도 2a 내지 2s 및 6a1 내지 6b34에 나타낸 바와 같은 얻어진 데이타는 필터의 사용이 여과전 크로마토그램 및 여과후 크로마토그램 간의 상이성을 두드러지게 한다는 것을 나타낸다. 이러한 향상은 피크의 검출을 개선시켰다.

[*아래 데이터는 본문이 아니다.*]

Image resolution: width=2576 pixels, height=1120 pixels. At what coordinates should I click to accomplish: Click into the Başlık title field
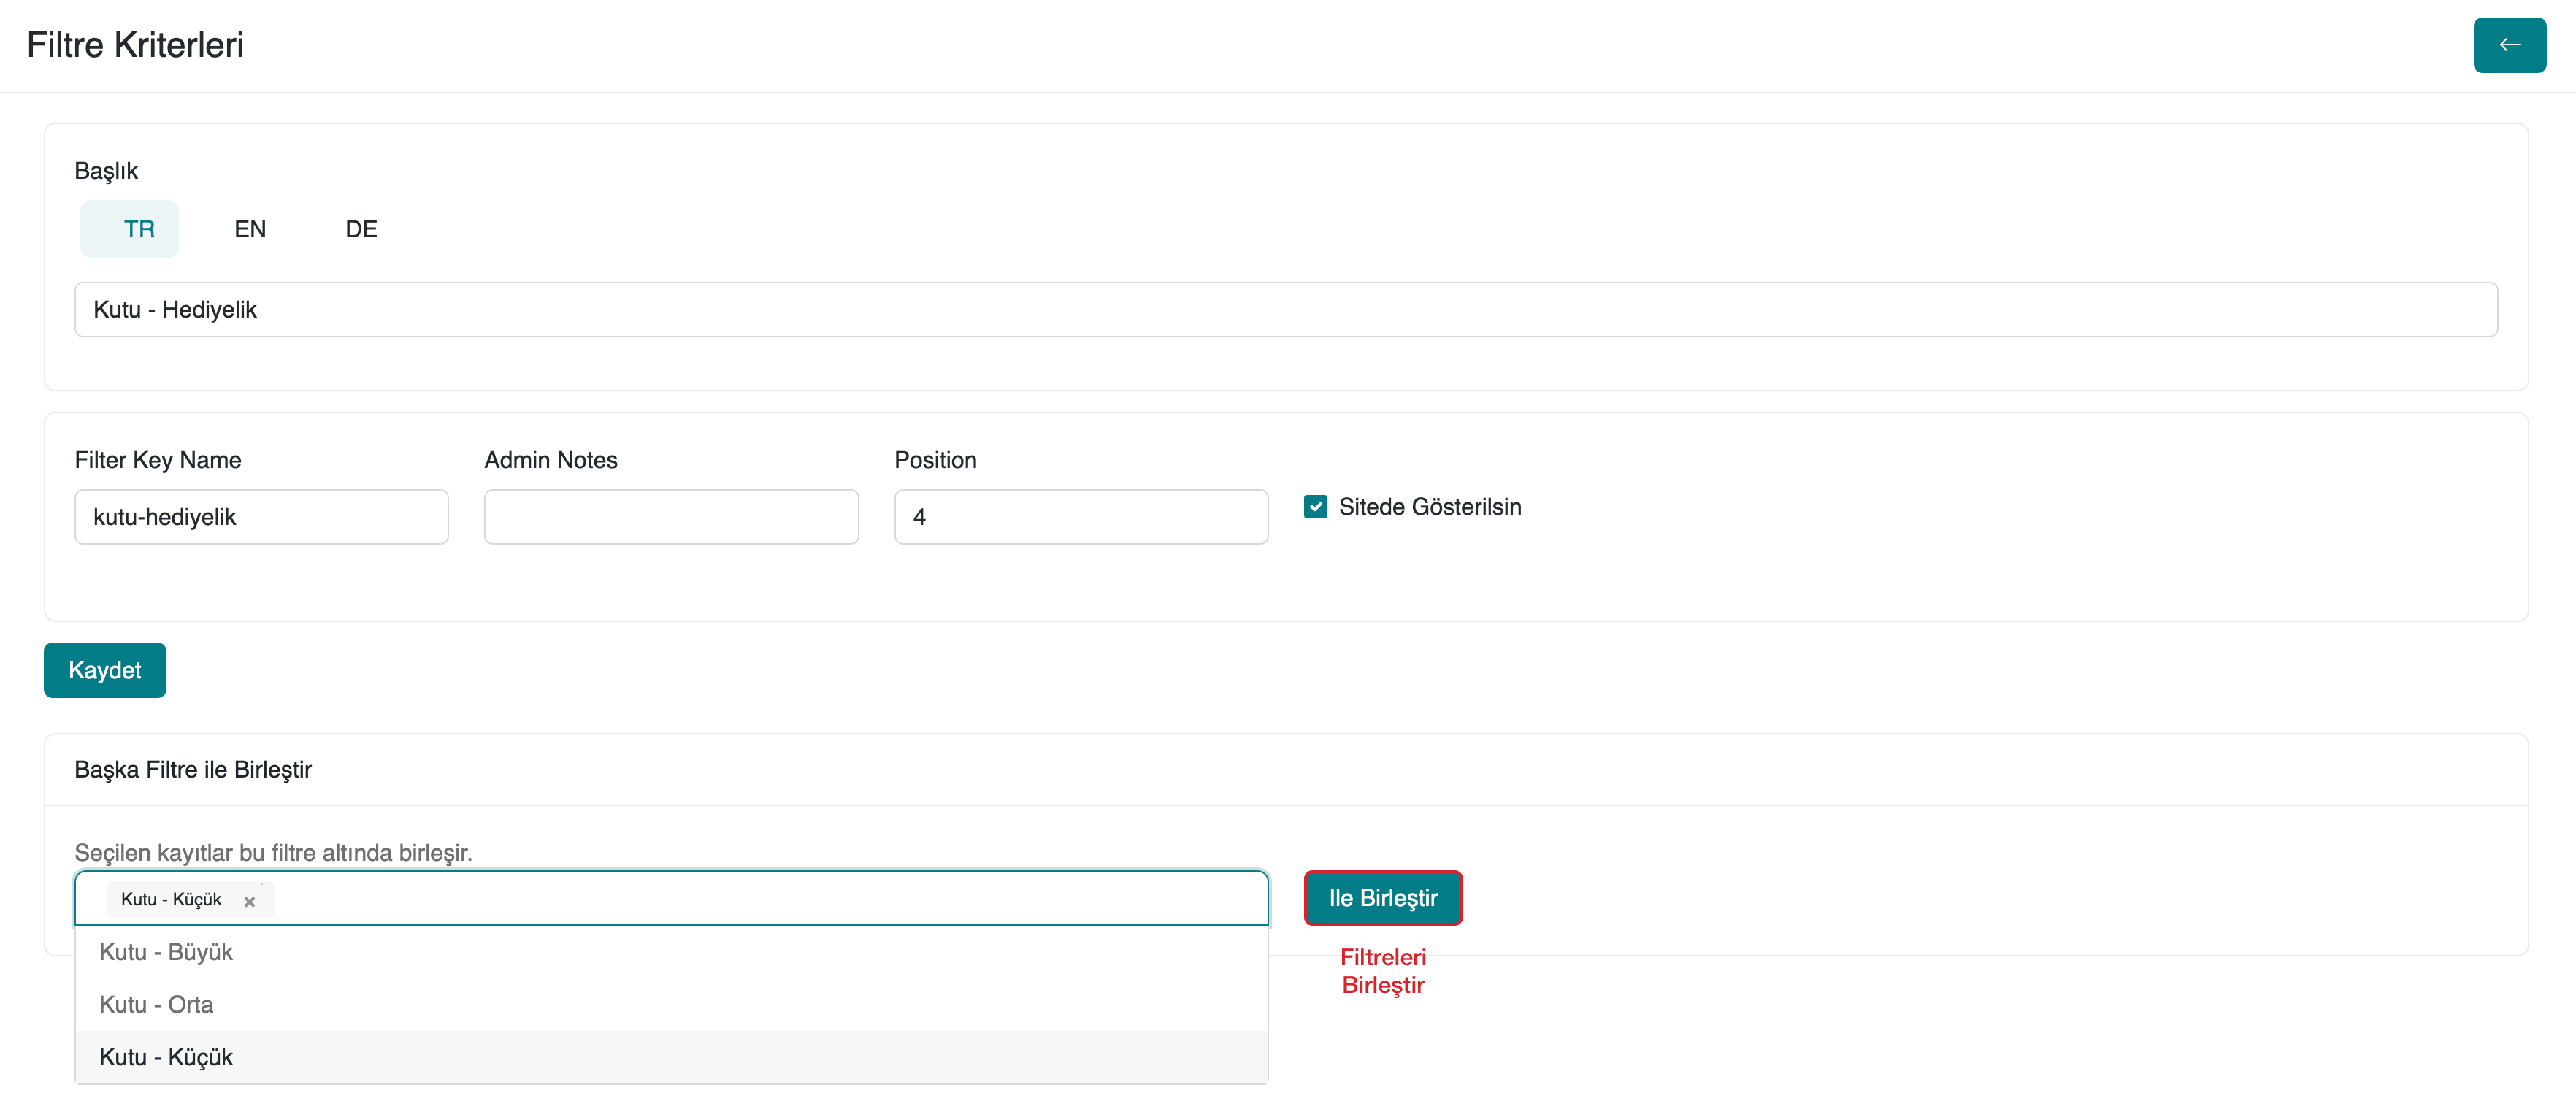click(1285, 310)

특히, 상기 표에 제공된 데이타 및 도 2a 내지 2s에 예시된 크로마토그램은 샘플의 여과가 정상적인 크로마토그램에서 스폿 A에서의 감수성의 10 퍼센트 증가 및 스폿 B에서의 감수성의 9 퍼센트 증가를 야기하였음을 나타낸다. 표에 나타낸 바와 같이, 11개의 정상적인 크로마토그램 중 10개에서, 스폿 A에서의 피크는 여과전 나타난 반면, 정상적인 크로마토그램 모두는 여과후 스폿 A에서 피크를 나타내었다. 마찬가지로, 11개의 정상적인 크로마토그램 중 6개에서, 스폿 B에서의 피크는 여과전 나타난 반면, 정상적인 크로마토그램 중 7개는 여과후 스폿 B에서 피크를 나타내었다.
또한, 도면에 제공된 데이타는 질환을 갖는 샘플의 크로마토그램에서의 특이성의 증가를 표시한다. 여과전 폐암 샘플 8개 중 6개 (도 2l, 2n, 2p, 2q, 2r 및 2s)는 스폿 A에서 피크를 나타내었다. 그러나, 여과후, 이들 피크는 더이상 존재하지 않았다. 그러므로, 스폿 A의 검출의 특이성에서 특이성의 25 퍼센트 증가가 실현되었다.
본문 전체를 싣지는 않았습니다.